Cyber security is not just important for the third sector to protect their data. It also has wider consequences under the General Data Protection Regulations (GDPR). Charities would not be exempt from the fines of up to 4% of annual turnover given to organisations that breach the rules, and as the GDPR comes into force, it will be more important than ever that cyber security standards are met.

Enlisting the support of a third-party cyber security company can provide a charity with the information and back-up it needs to keep its data safe and its financial records untouched. The option to undertake schemes such as CyberEssentials means that these organisations can stop being the ‘weakest link’ in data security terms.

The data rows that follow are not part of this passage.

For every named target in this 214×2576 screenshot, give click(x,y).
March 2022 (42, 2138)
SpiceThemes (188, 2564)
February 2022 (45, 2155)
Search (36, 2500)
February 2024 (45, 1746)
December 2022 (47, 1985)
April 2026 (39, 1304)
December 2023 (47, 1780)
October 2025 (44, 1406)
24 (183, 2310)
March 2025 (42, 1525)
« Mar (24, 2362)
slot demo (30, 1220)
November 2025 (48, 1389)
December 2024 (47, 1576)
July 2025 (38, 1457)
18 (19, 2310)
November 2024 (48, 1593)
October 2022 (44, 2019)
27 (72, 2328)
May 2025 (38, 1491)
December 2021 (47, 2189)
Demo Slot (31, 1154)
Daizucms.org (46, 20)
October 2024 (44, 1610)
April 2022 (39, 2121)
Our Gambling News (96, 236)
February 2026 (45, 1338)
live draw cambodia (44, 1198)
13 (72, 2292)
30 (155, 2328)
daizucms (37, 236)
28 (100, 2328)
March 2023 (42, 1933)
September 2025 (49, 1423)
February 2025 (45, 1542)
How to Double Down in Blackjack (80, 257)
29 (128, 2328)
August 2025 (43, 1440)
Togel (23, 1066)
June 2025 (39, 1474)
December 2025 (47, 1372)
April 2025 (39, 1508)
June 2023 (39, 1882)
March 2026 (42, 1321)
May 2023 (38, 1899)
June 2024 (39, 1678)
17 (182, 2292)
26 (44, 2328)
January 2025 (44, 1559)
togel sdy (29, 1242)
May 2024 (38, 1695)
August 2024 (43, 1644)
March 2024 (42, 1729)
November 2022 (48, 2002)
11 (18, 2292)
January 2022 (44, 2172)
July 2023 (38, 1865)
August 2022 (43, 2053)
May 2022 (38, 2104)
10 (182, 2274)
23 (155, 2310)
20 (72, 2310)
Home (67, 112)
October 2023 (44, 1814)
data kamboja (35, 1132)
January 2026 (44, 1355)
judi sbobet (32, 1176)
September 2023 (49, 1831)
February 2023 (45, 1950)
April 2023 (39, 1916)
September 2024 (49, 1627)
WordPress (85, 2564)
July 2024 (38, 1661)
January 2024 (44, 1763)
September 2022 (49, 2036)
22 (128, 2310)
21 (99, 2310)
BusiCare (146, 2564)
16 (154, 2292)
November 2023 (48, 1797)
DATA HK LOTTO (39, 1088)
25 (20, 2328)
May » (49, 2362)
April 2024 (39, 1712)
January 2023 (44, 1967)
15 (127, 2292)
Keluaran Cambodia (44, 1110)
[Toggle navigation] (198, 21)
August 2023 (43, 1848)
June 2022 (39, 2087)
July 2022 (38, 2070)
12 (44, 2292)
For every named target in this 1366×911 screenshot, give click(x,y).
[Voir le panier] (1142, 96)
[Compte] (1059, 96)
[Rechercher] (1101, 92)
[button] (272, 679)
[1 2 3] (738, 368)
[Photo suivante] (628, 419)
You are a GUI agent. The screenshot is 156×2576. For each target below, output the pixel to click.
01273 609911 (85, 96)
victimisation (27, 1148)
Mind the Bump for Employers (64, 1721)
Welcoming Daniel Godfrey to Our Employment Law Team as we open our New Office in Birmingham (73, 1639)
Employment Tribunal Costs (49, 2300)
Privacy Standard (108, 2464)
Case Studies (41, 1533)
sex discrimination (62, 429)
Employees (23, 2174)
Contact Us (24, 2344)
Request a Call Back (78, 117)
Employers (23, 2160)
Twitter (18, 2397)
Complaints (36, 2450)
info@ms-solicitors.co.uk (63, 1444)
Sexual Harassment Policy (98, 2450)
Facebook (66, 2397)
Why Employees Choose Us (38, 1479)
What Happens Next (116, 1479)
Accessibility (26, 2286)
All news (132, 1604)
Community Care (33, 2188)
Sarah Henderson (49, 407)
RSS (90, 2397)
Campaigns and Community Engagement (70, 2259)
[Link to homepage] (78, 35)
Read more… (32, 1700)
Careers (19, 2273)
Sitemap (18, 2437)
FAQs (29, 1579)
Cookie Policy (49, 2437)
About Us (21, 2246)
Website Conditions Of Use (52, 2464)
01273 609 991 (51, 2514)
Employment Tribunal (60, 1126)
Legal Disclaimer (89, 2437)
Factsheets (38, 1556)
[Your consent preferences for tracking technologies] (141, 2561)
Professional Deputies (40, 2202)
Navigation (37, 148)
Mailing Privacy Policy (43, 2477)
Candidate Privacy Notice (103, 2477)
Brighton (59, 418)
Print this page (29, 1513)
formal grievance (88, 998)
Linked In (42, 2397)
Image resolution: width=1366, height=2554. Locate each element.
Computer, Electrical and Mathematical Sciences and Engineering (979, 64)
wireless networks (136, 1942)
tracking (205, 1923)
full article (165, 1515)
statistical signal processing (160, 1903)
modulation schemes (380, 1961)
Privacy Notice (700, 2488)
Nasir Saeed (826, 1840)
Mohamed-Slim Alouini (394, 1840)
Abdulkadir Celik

Cyber criminals are aware of where these weak links are, and will attack accordingly. The fact that you might be a third-sector organisation with strong ethics or an important raison d’etre means nothing when there is personal information to be stolen and exploited.

What should be done

Rather than letting themselves be a soft target for cyber criminals, third-sector organisations have an obligation to protect the data of their supporters, partners and service users, and to keep financial details safe from prying eyes and sticky fingers.

Many of these organisations would benefit from specialist training so that they fully understand the issue. They may think they are too small to be targeted, but attackers do not necessarily agree, and protection must be in place if organisations are to remain secure. Recruiting a third-party organisation that specialises in cyber security is an effective measure, when specialist knowledge and skills are required.